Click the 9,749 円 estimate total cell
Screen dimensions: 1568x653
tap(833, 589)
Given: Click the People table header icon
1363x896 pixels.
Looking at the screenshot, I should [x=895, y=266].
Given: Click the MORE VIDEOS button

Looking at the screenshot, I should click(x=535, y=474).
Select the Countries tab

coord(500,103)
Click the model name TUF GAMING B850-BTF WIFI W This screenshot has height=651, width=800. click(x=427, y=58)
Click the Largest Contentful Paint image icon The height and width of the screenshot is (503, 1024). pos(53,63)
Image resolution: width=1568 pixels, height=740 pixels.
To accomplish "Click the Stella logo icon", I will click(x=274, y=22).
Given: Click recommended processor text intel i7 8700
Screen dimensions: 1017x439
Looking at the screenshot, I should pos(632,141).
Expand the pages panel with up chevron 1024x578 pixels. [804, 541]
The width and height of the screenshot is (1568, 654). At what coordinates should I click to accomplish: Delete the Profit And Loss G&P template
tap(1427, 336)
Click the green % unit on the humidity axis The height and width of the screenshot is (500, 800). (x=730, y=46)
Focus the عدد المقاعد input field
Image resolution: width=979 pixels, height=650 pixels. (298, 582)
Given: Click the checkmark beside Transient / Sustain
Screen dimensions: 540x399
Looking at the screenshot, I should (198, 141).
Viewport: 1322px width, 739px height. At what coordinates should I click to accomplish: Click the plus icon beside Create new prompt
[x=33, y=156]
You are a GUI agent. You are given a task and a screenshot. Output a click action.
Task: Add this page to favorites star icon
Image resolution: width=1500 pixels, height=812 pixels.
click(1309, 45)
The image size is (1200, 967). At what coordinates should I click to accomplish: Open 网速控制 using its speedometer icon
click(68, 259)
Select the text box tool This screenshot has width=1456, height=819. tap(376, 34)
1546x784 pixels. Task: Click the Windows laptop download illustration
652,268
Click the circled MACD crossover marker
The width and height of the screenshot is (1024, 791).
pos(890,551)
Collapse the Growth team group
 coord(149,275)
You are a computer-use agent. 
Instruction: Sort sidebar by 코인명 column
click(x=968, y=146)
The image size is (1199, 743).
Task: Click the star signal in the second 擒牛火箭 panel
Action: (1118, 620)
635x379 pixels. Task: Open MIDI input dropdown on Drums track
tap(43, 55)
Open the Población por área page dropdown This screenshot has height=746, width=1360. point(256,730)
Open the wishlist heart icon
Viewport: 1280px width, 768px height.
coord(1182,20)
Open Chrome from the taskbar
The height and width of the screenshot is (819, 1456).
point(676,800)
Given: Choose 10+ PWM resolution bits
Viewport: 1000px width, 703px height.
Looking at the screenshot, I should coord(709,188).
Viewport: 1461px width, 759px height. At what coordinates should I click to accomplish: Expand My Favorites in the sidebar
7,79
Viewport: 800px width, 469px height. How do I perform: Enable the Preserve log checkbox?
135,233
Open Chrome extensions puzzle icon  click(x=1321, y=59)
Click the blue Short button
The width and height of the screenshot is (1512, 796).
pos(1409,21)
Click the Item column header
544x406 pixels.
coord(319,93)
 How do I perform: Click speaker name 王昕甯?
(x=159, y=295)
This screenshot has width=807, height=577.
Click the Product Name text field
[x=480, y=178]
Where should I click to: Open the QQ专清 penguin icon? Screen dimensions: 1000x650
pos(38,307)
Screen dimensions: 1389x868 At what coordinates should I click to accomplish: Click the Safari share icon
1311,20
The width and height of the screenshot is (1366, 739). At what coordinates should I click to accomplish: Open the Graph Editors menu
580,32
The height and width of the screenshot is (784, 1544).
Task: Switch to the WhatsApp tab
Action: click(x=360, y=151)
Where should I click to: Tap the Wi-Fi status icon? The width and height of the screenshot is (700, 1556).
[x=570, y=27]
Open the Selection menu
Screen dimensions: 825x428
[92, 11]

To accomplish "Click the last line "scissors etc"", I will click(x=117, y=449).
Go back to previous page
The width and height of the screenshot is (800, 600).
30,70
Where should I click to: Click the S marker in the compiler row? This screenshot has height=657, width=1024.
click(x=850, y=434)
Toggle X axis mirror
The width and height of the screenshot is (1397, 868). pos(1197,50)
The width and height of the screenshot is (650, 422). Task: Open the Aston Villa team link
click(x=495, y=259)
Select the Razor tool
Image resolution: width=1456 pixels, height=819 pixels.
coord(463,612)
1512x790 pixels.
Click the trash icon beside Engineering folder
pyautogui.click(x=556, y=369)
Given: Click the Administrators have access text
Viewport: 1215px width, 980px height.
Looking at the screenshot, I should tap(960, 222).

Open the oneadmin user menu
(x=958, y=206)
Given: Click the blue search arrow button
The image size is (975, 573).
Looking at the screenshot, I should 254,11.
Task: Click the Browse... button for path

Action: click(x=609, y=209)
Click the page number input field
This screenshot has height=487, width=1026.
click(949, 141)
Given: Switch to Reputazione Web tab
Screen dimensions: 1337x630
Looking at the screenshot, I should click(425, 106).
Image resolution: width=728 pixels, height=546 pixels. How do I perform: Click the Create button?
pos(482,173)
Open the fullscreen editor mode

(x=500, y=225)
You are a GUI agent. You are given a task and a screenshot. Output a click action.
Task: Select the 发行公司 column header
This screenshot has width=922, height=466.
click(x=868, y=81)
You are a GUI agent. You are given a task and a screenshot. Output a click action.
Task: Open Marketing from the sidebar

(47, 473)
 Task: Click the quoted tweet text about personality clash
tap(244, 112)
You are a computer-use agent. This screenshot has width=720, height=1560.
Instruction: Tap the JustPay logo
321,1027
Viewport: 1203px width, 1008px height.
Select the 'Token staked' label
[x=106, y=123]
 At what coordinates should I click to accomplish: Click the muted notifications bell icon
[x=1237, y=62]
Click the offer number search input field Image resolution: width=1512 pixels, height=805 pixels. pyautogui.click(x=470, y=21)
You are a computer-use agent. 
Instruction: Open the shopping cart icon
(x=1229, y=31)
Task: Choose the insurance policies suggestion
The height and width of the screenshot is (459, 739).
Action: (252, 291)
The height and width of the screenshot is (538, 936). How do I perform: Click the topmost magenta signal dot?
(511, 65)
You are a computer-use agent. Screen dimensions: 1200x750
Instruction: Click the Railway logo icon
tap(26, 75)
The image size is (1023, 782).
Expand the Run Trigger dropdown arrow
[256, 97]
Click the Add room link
· · ·
Goal
Please render the records in the part that opens with the line containing "Given: Click the MORE VIDEOS button" and closes with the line containing "Click the model" as a two-column CSV headed record and answer, with one row per record. Put each field in double quotes and replace any line breaks inside a field with spaces.

Correct result
record,answer
"Given: Click the MORE VIDEOS button","Looking at the screenshot, I should click(x=535, y=474)."
"Select the Countries tab","coord(500,103)"
"Click the model name TUF GAMING B850-BTF WIFI W This screenshot has height=651, width=800.","click(x=427, y=58)"